Вторая необходимость, после полного признания власти слова, заключается в том, чтобы осмыслить роковую неслучайность великой философской схизмы XX века и соотнести направляющие ее движений с двумя фундаментальными возможностями логоса, о которых упоминает еще Аристотель, а до него — софисты, Сократ, Платон. Подобное соотнесение требуется не для спасения репутации кого-то из древних греков, а для того, чтобы разобраться в нашей сегодняшней ситуации. Если мы хотим видеть, куда мы движемся, понадобятся ориентиры, выходящие за пределы отдельной исторической эпохи. На роль такого ориентира долгое время претендовал научно-технический прогресс. Однако готовые решения, которыми богато научное знание, — это не то, что сохраняется во времени; история науки служит тому подтверждением. От предшествующих эпох наследуются не решения, но проблемы, причем проблемы, сформулированные не на каком-то из исторических языков, а вырастающие из фундаментальных возможностей самой

речи. В качестве инвариантной формулы, к которой сходятся траектории вопросов в различных дисциплинарных сферах, политических ситуациях и исторических эпохах, мной была предложена проблема непереводимости языков аномальной свободы и комму-нитарной справедливости. Я не буду останавливаться на прояснении того, как эта формула реализуется в полемике, определяющей ландшафт во всех возможных случаях. Многие адресованные мне вопросы относились к области истории философии. О том, как эта проблема относится к политическим реалиям нашей эпохи, мы поговорим в финале этого текста. * * *

Кралечкин отмечает

... некоторую разношерстность сборки, которая должна включать в себя достаточно разные концептуальные ходы, интенции и траектории. Иными словами, интенсивная мысль выстраивается здесь обычными научно-экстенсивными средствами: сложением, типологизацией, сравнениями, объединениями, прослеживанием общей линии и т. д.

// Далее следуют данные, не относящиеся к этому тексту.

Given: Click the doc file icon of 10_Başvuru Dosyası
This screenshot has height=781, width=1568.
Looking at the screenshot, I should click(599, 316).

Я не могу разделить озабоченность уважаемого рецензента по двум причинам. Во-первых, я постарался учесть аллергию этой группы мыслителей к научным классификациям и поэтому намеренно использовал для историко-философской работы средства, признаваемые легитимными адептами самой школы, например такие концепты, как «движение/волна», «поворотная точка», «типология». При создании типологии я ориентировался вовсе не на бессмысленный набор линий влияния, обычно предлагаемый студентам под видом истории мысли, а на введенный Фуко концепт «дискурсивных практик». Но мне важно отметить, что сам автор концепта не является исключением из правил и не обладает иммунитетом против собственного изобретения. Более того, если всерьез следовать за Фуко, то необходимо нивелировать роль личности в истории. Этот существенный момент, кажется, прошел совершенно мимо внимания рецензента, в описании которого отдельные персонажи и этаблированные институции (вроде Франкфуртской школы) неожиданно приобретают статус приоритетной онтологической реальности. Наконец, совершенно сознательно типологический метод, применяемый в первой части моей книги, противопоставляется индивидуализированному подходу к персоналиям и текстам современной антиплатонической мысли, представленному в четвертой части.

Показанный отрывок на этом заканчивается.